Seriously, if they are going to use us as a marketing tool, shouldn't we get some kind of discount if we buy there or from their camping store??


----------



## cookie9933 (Feb 26, 2005)

Grunt0311 said:


> Seriously, if they are going to use us as a marketing tool, shouldn't we get some kind of discount if we buy there or from their camping store??
> 
> 
> 
> ...


It would be nice but I wouldn't expect it. Lakeshore in a sense is already good to their customer because of their pricing on new RVs. They have earned the good comments they get. It's simply word-of-mouth advertising. When people here have recommended Lakeshore, it hasn't been to help the dealer, but to help potential buyers.

Bill


----------



## Camping Fan (Dec 18, 2005)

cookie9933 said:


> Grunt0311 said:
> 
> 
> > Seriously, if they are going to use us as a marketing tool, shouldn't we get some kind of discount if we buy there or from their camping store??
> ...


Having just bought my Outback from Lakeshore RV, I can assure you the term "cult" is meant in the most positive way - committed (or committable, take your choice)

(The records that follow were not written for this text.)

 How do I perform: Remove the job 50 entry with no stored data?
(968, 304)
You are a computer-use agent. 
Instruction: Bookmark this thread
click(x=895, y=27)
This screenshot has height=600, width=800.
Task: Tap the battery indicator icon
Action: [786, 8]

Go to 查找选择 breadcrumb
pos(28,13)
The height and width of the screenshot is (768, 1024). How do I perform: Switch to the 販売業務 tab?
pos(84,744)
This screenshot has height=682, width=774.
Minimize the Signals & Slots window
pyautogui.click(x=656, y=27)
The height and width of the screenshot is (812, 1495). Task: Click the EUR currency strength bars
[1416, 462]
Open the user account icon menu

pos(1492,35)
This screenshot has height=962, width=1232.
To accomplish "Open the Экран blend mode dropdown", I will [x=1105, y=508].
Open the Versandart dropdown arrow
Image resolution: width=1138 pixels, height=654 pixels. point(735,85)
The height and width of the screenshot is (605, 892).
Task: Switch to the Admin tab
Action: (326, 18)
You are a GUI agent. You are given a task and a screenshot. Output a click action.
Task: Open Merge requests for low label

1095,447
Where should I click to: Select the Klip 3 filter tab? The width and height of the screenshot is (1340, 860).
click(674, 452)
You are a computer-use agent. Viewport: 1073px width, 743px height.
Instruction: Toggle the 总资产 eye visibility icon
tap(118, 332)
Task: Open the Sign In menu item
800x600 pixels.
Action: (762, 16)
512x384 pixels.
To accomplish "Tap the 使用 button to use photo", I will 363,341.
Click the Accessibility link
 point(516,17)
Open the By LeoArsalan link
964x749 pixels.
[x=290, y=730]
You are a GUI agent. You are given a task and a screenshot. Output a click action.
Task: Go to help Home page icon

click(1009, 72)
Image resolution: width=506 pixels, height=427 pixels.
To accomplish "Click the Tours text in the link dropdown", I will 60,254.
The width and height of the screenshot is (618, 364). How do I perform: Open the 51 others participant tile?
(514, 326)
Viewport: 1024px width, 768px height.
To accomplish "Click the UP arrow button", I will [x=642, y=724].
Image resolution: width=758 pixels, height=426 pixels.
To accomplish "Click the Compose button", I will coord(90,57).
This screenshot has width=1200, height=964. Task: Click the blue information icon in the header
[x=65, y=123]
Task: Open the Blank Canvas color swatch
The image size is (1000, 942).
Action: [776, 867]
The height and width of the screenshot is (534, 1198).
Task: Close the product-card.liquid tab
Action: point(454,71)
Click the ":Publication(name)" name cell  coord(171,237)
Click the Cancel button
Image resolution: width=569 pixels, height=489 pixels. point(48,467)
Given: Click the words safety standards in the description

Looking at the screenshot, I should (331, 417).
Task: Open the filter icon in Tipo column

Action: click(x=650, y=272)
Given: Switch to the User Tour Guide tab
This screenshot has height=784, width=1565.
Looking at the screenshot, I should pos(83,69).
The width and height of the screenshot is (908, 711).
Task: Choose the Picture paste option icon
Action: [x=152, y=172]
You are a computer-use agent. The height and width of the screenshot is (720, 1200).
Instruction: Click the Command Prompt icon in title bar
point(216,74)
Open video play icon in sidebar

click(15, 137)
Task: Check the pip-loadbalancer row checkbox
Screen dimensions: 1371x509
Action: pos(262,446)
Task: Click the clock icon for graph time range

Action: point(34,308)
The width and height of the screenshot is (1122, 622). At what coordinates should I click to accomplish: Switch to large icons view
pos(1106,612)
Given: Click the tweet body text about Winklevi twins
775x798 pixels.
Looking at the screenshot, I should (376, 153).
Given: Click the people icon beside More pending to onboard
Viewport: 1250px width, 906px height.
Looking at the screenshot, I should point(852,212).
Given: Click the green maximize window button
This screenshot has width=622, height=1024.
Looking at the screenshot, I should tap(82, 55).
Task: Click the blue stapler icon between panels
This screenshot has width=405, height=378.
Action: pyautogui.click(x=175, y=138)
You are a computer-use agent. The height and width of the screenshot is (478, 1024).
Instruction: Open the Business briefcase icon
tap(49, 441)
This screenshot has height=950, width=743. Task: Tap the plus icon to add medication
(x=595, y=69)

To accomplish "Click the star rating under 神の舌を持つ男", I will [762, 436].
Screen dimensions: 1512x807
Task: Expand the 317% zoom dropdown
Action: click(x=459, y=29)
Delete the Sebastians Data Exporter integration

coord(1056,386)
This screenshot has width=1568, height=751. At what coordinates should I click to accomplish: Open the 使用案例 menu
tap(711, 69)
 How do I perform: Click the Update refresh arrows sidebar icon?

and dedicated campers who LOVE their Outbacks. Hunter Freeman said more than once "those guys (Outbackers) are great." I would have to agree with Bill, anyone who buys from Lakeshore RV does get a discount because their prices are usually much better than other dealers offer. In my case, $2,000 worth better. action









Deb


----------



## old_tidefan (Nov 23, 2005)

Take me to your leader...


----------



## cookie9933 (Feb 26, 2005)

Deb,

Glad to hear that you saved $2,000. You can use that dough for more camping trips.









Bill


----------